> [Extracted material]:
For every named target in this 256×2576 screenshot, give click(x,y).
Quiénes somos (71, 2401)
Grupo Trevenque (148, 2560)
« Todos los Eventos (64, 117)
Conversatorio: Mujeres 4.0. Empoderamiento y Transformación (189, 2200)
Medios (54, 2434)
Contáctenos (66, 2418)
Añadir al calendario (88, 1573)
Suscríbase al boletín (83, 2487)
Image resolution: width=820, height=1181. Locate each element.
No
--
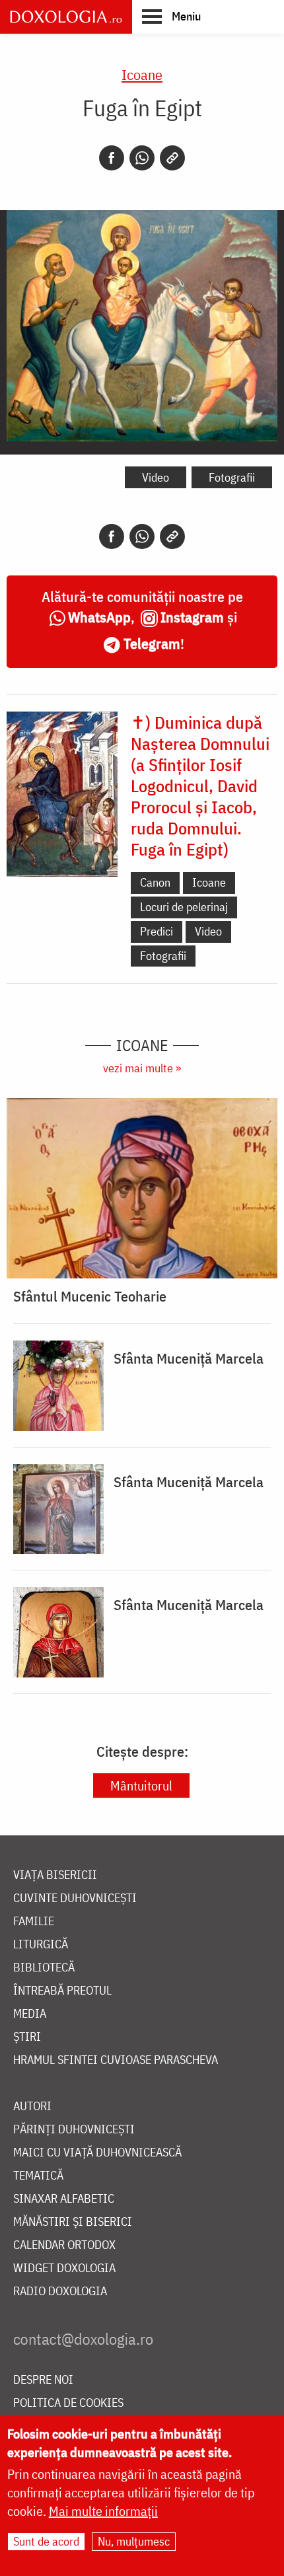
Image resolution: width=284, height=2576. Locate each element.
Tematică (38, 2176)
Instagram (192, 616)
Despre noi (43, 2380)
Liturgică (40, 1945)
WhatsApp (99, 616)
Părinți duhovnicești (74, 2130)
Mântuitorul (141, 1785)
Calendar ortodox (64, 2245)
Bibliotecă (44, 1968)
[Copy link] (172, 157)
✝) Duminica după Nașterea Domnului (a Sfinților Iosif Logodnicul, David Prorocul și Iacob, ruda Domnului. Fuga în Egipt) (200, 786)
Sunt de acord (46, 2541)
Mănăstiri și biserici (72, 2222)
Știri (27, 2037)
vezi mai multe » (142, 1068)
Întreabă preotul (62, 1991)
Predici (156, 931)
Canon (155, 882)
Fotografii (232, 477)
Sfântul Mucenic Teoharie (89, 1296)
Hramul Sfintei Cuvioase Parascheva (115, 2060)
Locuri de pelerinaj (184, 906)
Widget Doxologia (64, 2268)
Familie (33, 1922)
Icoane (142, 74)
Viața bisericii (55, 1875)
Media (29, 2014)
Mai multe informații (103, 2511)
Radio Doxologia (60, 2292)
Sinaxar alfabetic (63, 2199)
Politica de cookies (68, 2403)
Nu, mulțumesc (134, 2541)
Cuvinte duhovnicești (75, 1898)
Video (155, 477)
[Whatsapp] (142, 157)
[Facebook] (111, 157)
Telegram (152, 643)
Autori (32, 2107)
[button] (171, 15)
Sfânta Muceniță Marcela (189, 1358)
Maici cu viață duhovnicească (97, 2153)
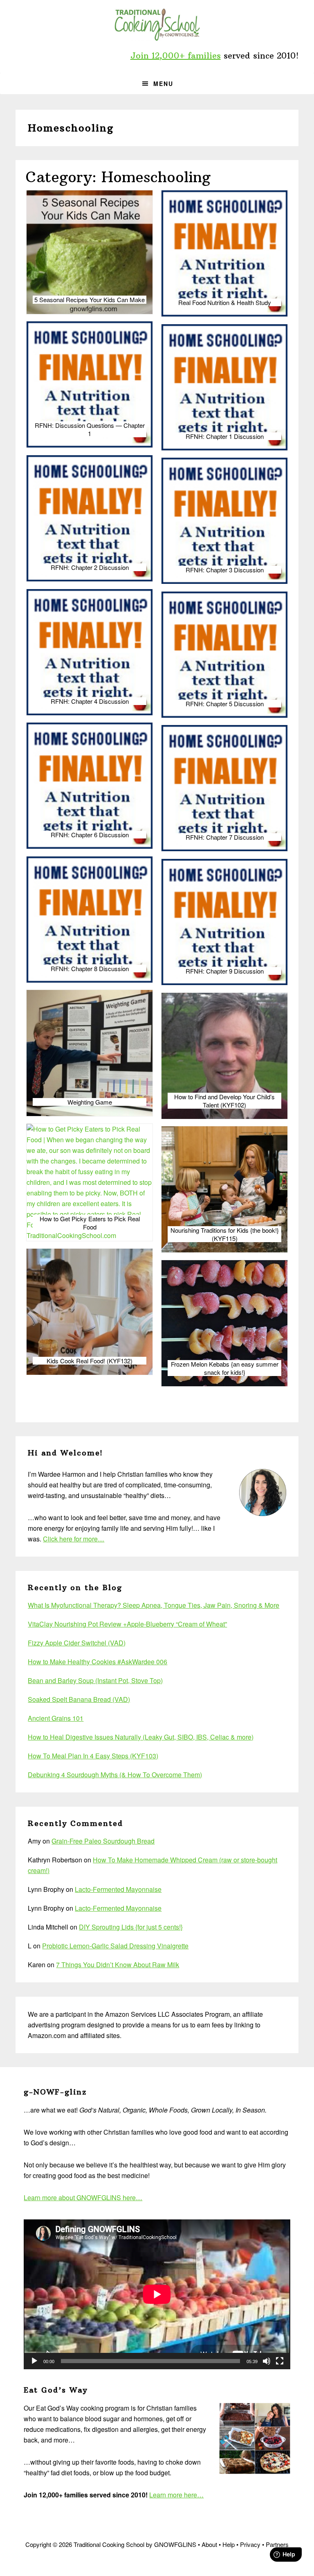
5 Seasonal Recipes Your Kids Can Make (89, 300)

> [What is required]: Scan the listing above for the line that has "Familie (33, 1922)", then copy exactly from that line through the line that has "Telegram (152, 643)".

> [Result of the task]:
Familie (33, 1922)
Icoane (142, 74)
Viața bisericii (55, 1875)
Media (29, 2014)
Mai multe informații (103, 2511)
Radio Doxologia (60, 2292)
Sinaxar alfabetic (63, 2199)
Politica de cookies (68, 2403)
Nu, mulțumesc (134, 2541)
Cuvinte duhovnicești (75, 1898)
Video (155, 477)
[Whatsapp] (142, 157)
[Facebook] (111, 157)
Telegram (152, 643)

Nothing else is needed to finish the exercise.